Problems and tasks:
[1] Answer these three questions about the Tom Burke biography, one line each:
(a) What place in Ireland did Burke's father come from?
(b) What was pawned to help pay for the piano?
(c) What was Burke's job at the coal mine called?
[2] Can you turn the paragraph of the Tom Burke biography that opens "Burke's father was interested in brass bands" into a short list that keeps its main facts?
[3] Write what comes next in the Tom Burke biography, picking up after its last sentence.

— begin Selected excerpt —

Tom Burke: The Minstrel Boy
Thomas Aspinall Burke was born on March 2, 1890. He grew up in poor circumstances. Burke's father, James Vincent Burke, came to England
from Wicklow in Ireland. He settled in the Lancashire town of Leigh. This is a manufacturing town. Most people worked in the silk and
cotton mills or in the coal mines. He left Ireland almost penniless but once he arrived in Leigh he found a job labouring in a coal mine.
He rented a house in Mather Lane, a poor area of the town. He married Mary Josephine Aspinall (March 1889). She came from the nearby town
of St Helens. Her parents descended from an Irish family and on the other, a branch of Lancashire Urmston's. This was a household in
which father's earnings were the principal source of their income. Mum remained at home caring for their children.
Burke's father had a very pleasing tenor voice and almost every day when he returned from work he would sit his young son on his knee
and sing Irish lullabies to him. This was Burke's first introduction to music and it was an influence that awaked something deep within
Burke's soul because he grew up to be a boy who liked to sing.
Burke's father was interested in brass bands and through his father's encouragement he joined Leigh Borough Brass Band. In 1904 he was
14. He had learnt to play the cornet and he was promoted to first cornet player. The band competed in a national championship at the
Crystal Palace. Burke's solo cornet playing won him a silver medal for being the best.
Burke as an Irish Catholic boy attended St Joseph's School. He was educated by Jesuit priests. Burke was a clever scholar and well above
the average. He was always singing and humming tunes as he worked through his lessons. He left school before finishing the program at age
12. The family needed money.
Burke left school to work in a local silk mill. The law only allowed children his age to work a limited number of hours. It was not until
he became 13 that he worked the full hours. He laboured on the machine operatives and swept up.
When Burke was able to work full time, there was more money coming into the household and Burke's father thought that a piano should be
bought for Burke. The family sacrificed much to get the money to buy it. Mum's sewing machine was pawned and weekly payments were made
until the piano had been paid for. This was Burke's 'golden harp' and he learnt to play the piano.
Burke at age 14 left the mill to become a miner which paid more. He was a 'lasher-on.' He had to fasten coal trucks onto a steel rope as
they were brought from the pithead. A boring monotonous job but Burke could sing as he did the work. He soon was known, as the 'Minstrel
Boy' for this was the song that the miners liked to hear him sing. They enjoyed his songs so much that there were times when they did his
work while he sang to them.

— end Selected excerpt —
— begin Dataset section —

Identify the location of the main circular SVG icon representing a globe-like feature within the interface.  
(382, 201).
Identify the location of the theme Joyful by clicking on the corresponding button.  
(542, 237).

— end Dataset section —

Outputs in order:
[1]
(a) Wicklow
(b) Mum's sewing machine
(c) A 'lasher-on'

[2]
- Encouraged by his father, who was interested in brass bands, Burke joined Leigh Borough Brass Band.
- He learned the cornet and was promoted to first cornet player by 1904, when he was 14.
- The band competed in a national championship at the Crystal Palace.
- Burke's solo cornet playing won him a silver medal as the best.

[3]
It was when he was a teenager that Father Fish asked Burke to join the church choir. He did not need to be asked twice. Burke was happy,
he liked to sing and sang at every opportunity. Burke was still determined to develop a singing career. Joining the choir was one more
step in that direction. He began to fill his free time with singing and musical opportunity. Sundays he sang in the choir and practiced
for it every Wednesday night. There was his brass band cornet playing and his piano practice. His week was full of singing and music
making. He was determined to be a singer and would not settle for anything less.
Burke knew he needed singing lessons to professionally develop his voice. He received tuition from Dr. Mort, an Atherton teacher of
voice. He wanted to be enrolled at the Manchester College of Music. The lessons would have to be paid for. Burke needed to earn more
money. His earnings helped support his family and he needed money to cover the costs of his tuition fees as well as find the rail fare
to the college.
In 1909, when Burke was 19, he walked to Blackpool to see a concert by Enrico Caruso. He queued up for several hours before the
performance. Burke was delighted by what he heard and it added motivation to him to realize his dream. He went to Blackpool on several
more occasions to attend concerts.
A local music society was presenting Händel's "Messiah". A tenor they had engaged fell ill at the last minute. A search for a
suitable singer came up with Burke. He agreed to sing. Burke had a good newspaper write up about his performance and he received 30
shillings in payment. This led to an interview with J.W Turner's Opera Company. Turner who agreed to hear him sing interviewed Burke.
After the audition Turner told Burke he was good but he needed to get more practice. Burke was "not bad but not good enough" was what
Turner told him.
Joe Burke said his brother left the mine when he was 17. Events had occurred that got him to the Manchester School of Music. When Burke
finished his shift at the mine he walked home with the other miners. They sang as they walked. The Swarbrick family heard the singing.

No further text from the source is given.